Watters said there is potentially more to be investigated than Biden's homes when it comes to the classified documents scandal, pointing to a recent New York Post report of an email Hunter Biden had sent to American aluminum giant Alcoa, reportedly promising information about Russian oligarchs.
The Post report said the news raises "fresh concerns about [Hunter's] access to classified documents recently discovered in his father’s Wilmington home."
Watters quipped the Alcoa correspondence must call into question whether Hunter Biden was believed to be an expert on Russia.
When "The Five" panel questioned how some of the suggestions about aspects of the classified documents saga could be considered conspiratorial, host Greg Gutfeld noted recently reported paperwork showed Hunter Biden had attested to at least renting if not owning his father's Barley Mill Road residence in New Castle County.

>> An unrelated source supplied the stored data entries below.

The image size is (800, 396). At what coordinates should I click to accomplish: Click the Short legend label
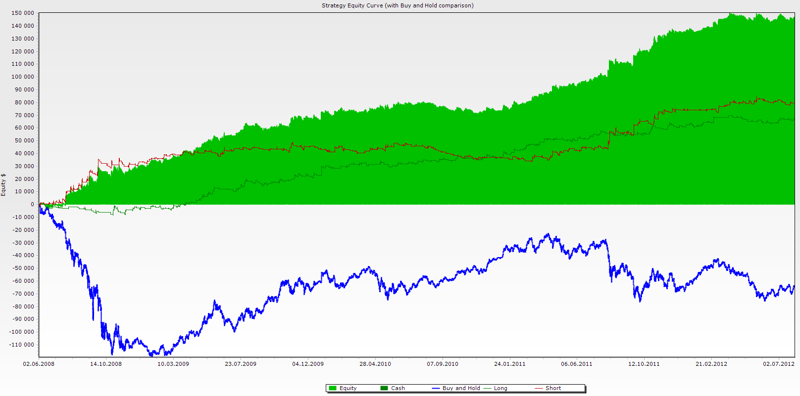tap(553, 388)
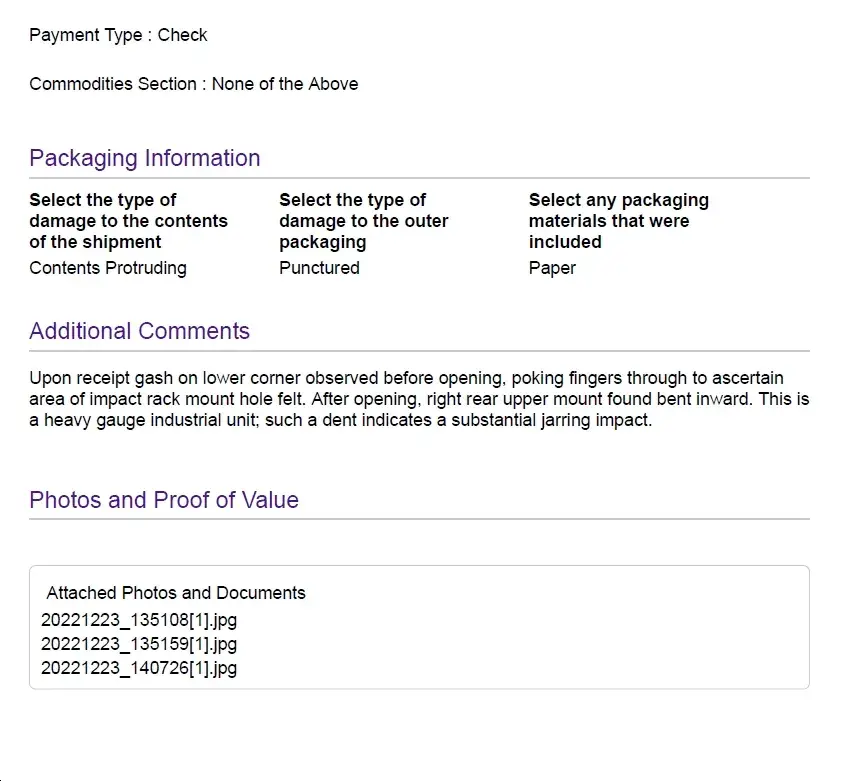The height and width of the screenshot is (781, 861).
Task: Click the contents damage type column label
Action: (128, 221)
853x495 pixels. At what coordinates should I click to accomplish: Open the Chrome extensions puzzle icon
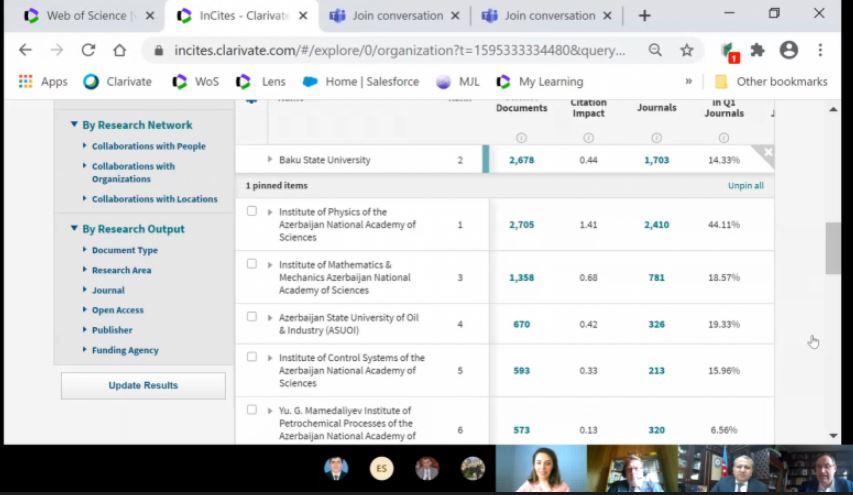point(757,50)
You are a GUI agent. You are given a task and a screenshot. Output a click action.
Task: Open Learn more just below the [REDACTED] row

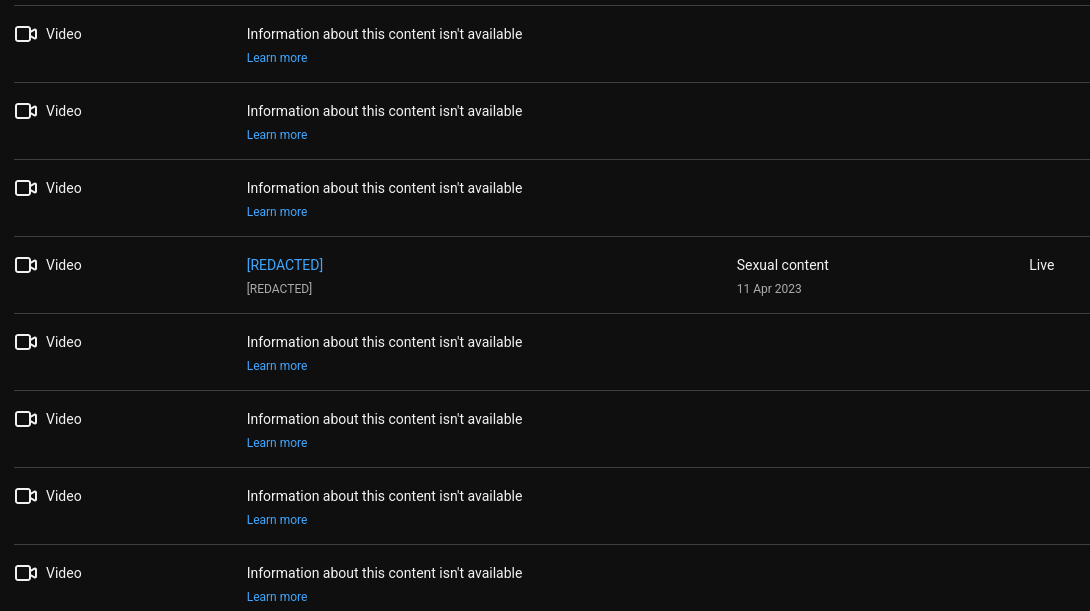point(277,366)
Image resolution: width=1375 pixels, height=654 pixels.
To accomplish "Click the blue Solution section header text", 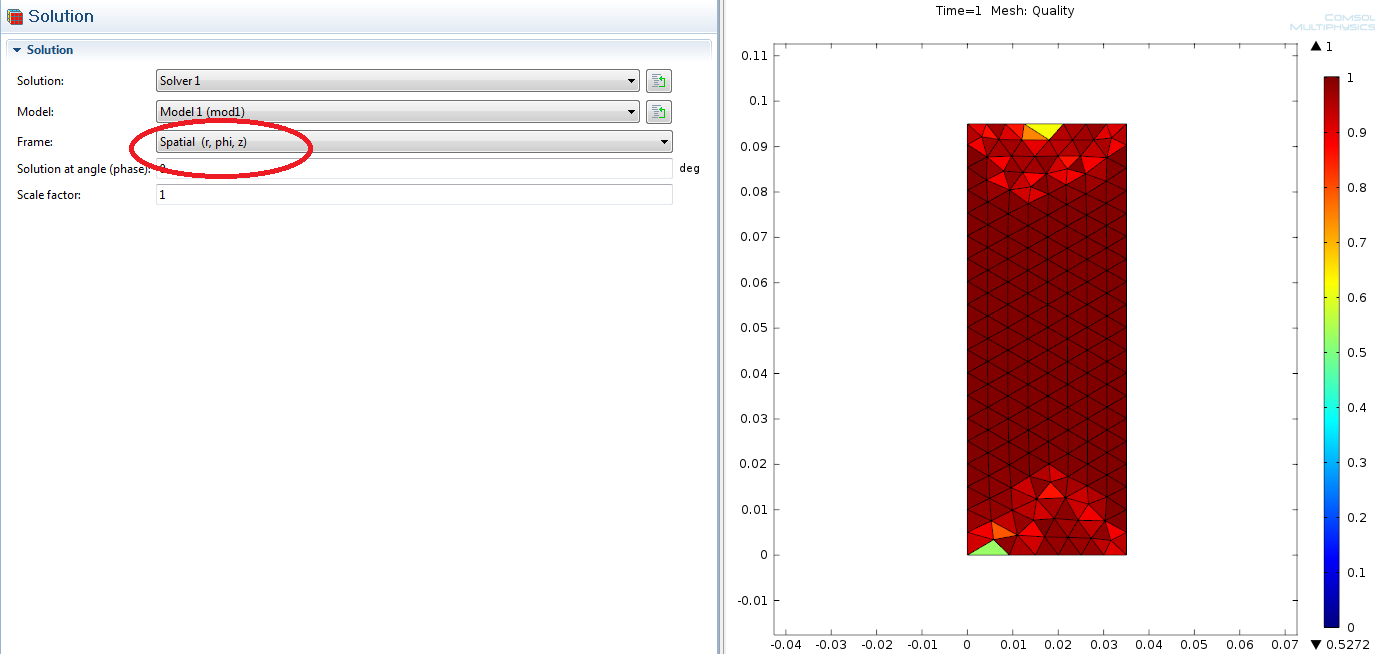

"You've got you have a crack addicted dude with questionable dealings in the same place where classified documents are while he is dealing and operating with a foreign adversary," Gutfeld said. "So it's not much of a conspiracy to connect those dots."
Gutfeld also noted the scandal could be "incredibly timely" as Democrats look ahead to 2024 with some potential hesitance to back Biden for re-election.
"When he decides to run for re-election, which members of the Deep State are setting him up? The same people who went after Trump or Nixon," he said.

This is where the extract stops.